In a lot of ways it’s actually the opposite of what the titular character wants from the world. Still reeling from the suicide of her son several years before, Mare has cryogenically frozen her grief, to better process at a later date. But that refusal to process her emotions keeps her family and friends at arm’s length, unable to to aid their bereavement process and committed to not burdening anyone with her own.
The audience quickly learns that Mare is a fairly competent cop, a keystone of the community, even as she sleepwalks through her life in a Rolling Rock-induced haze. When a murder and kidnapping are suddenly dropped on the town’s doorstep, it’s Mare who takes the lead, and while her investigation shows sparks of brilliance, it’s clear that her detective work remains a shadow of what it once was.

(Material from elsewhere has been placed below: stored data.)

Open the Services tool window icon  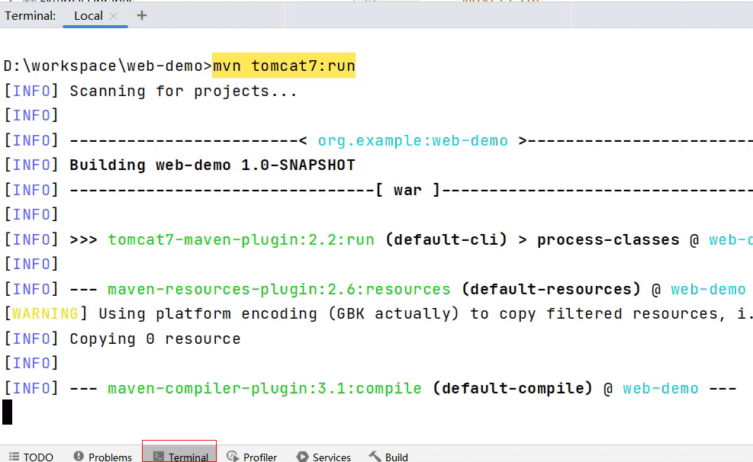pos(303,456)
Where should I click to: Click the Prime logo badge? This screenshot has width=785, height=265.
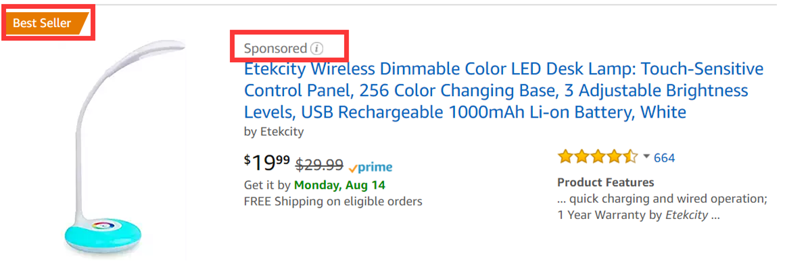(x=371, y=168)
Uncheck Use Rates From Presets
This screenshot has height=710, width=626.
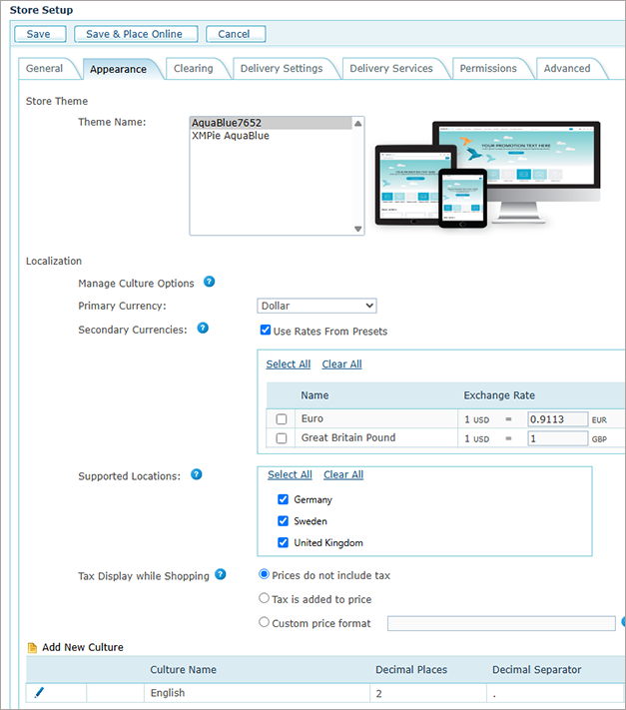pos(266,331)
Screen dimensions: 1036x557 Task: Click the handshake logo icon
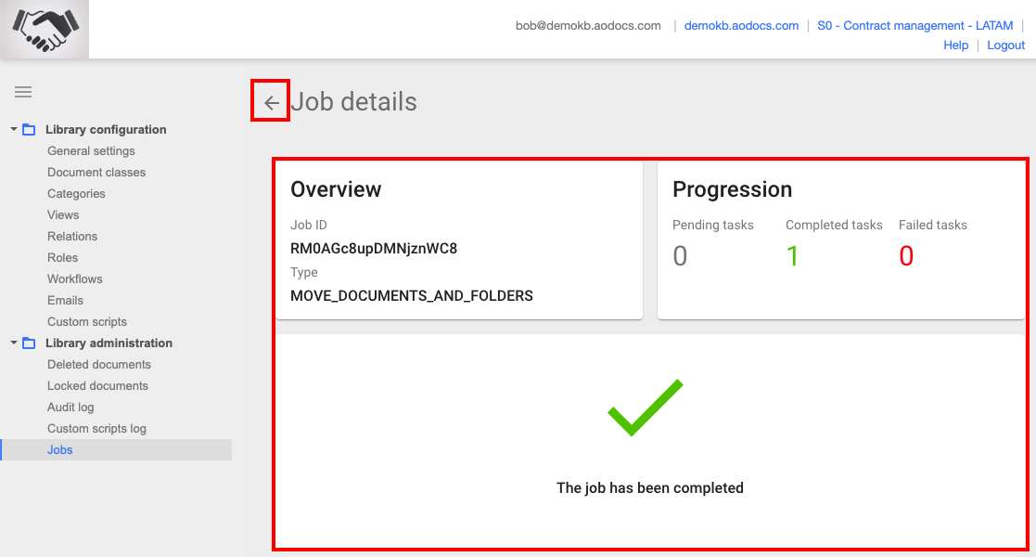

“Mare is at the epicenter of that world and absorbs everyone else’s problems whilst not dealing with her own,” Winslet said to IndieWire in the first of two recent interviews. “And I don’t know, there was something about her that almost broke my heart because she’s so overloaded with life and and barely functioning but appearing to function incredibly well. And to be able to be that strong and cover up your grief and personal anguish to the extent that she is able to, I found really heartbreaking.”
“I knew that it was going to be a very immersive, challenging experience playing her and it did really take over. She almost became like an alter ego for me,” Winslet said. “Like I miss playing her. That’s how much I loved her.”
Likely part of what the actress developed such affection for was the character’s dedication to not not being an asshole, spending much of the series equal parts exasperated and irritated, a wounded dog just as likely to lick your hand as it is to rip that hand off wholesale.
“I think they [Mare’s family] both love and loathe Mare at any given moment,” she said. “It’s a knife edge with Mare, you just never know. You never know what you’re going to get on any different day, literally, depending on what side of the bed she slept that night. She’s a very volatile, tricky person.”
“But at the same time, I think they all know how much she loves them. And they know how to sort of love her and handle her in equal measure. And that’s the dance. That’s a fine art. And they all just about do it. But I think they are all unified in their fear that if they push Mare too much to talk about her grief, she’ll just fall apart. And they don’t want that to happen to her. I think they’re scared of putting her through that because she’s already been through so much.”
One of the things Mare had been through was taking over guardianship of her grandson Drew after his father’s death. It was the first time the 45-year-old actress played a grandmother, a role she ended up relishing, in no small part thanks to her tiny co-star.
“I mean, it was it was completely lovely,” Winslet said. “Drew becomes the apple of all of their eyes. I was with all those children that they auditioned for that role. And [Izzy King] was the last little boy that came in, and it was absolutely crystal clear that he was our kid. He was just so sweet and kind of wide-eyed and fascinated and engaging. And he really listened. He was absolutely fantastic and he just became part of our world. He was absolutely brilliant.”
Of course, talking about King would be remiss without asking after his spectacular entrance into a scene in Episode 5, during which he hops into the room doubled over and backwards, letting his rump take the lead before quickly being hustled to bed by great gran Helen (Jean Smart).
“That’s his little thing. That’s something that he does. It’s called the bullet,” she explained. “So we put it in the show. We’re like ‘Hey Iz, can do you the bullet?’ and he’d be like, ‘Aw, not again.’ And then he’d do it.”